Action item: Would you reproduce exactly the lines below from the one holding "Image resolution: width=245" through the one holding "Click the Deployment Descriptor icon", inclusive, and no others?

+++ Supplied data +++

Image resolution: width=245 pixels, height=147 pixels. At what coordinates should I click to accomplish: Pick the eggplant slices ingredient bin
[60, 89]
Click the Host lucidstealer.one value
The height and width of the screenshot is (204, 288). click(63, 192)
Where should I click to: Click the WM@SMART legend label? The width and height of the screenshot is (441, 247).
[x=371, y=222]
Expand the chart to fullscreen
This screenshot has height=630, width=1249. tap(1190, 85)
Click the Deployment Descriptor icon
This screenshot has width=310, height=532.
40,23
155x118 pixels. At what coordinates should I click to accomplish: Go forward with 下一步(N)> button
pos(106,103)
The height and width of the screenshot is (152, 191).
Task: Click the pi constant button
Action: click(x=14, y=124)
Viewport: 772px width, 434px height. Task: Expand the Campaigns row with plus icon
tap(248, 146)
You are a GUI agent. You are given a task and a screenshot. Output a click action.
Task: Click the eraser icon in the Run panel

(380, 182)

+++
+++ Supplied data +++

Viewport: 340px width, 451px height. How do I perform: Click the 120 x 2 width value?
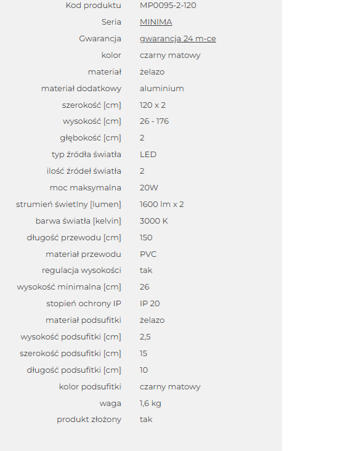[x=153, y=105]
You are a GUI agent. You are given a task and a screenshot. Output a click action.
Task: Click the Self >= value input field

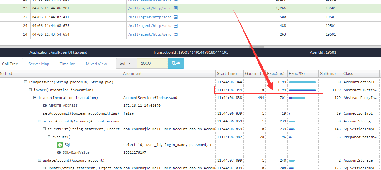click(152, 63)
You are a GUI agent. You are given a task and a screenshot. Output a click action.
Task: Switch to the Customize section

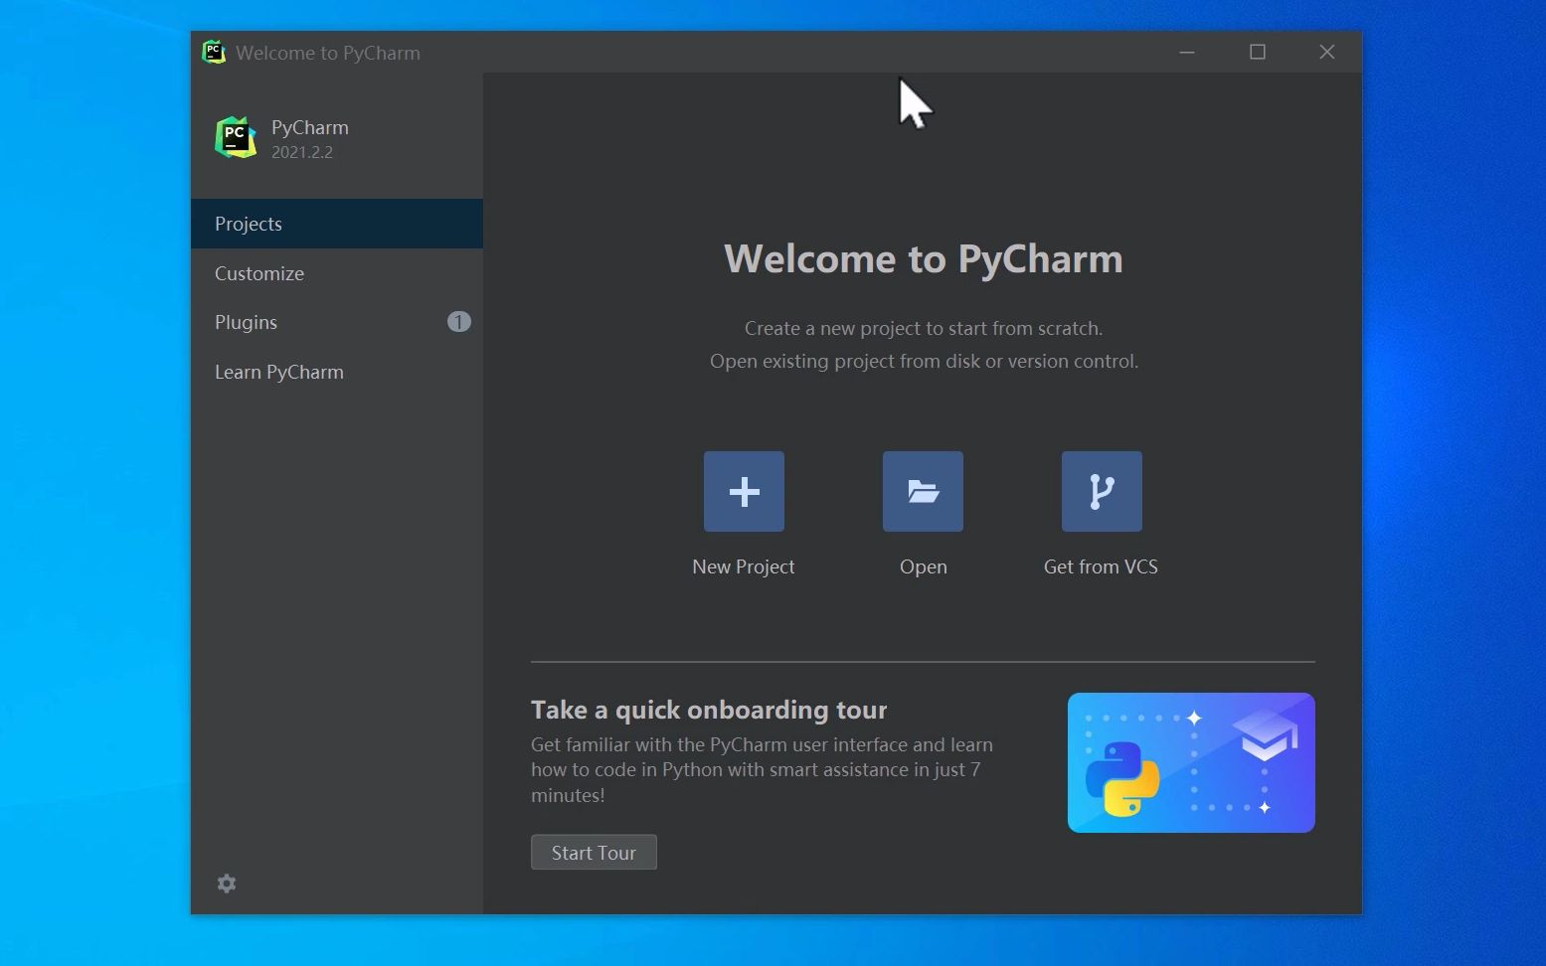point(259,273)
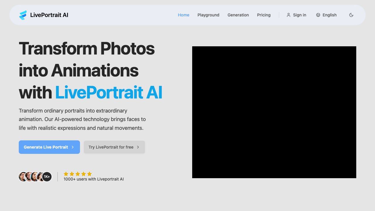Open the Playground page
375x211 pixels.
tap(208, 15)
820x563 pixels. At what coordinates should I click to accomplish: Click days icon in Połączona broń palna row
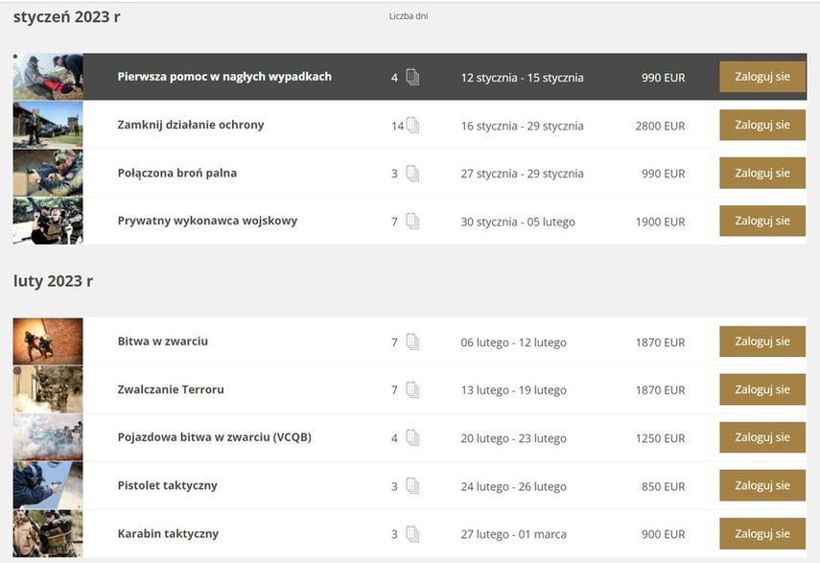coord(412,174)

+++

Exercise solution:
Image resolution: width=245 pixels, height=147 pixels. At what coordinates should I click to accomplish: Pick the eggplant slices ingredient bin
[60, 89]
Click the Host lucidstealer.one value
The height and width of the screenshot is (204, 288). click(63, 192)
Where should I click to: Click the WM@SMART legend label? The width and height of the screenshot is (441, 247).
[x=371, y=222]
Expand the chart to fullscreen
This screenshot has height=630, width=1249. tap(1190, 85)
Click the Deployment Descriptor icon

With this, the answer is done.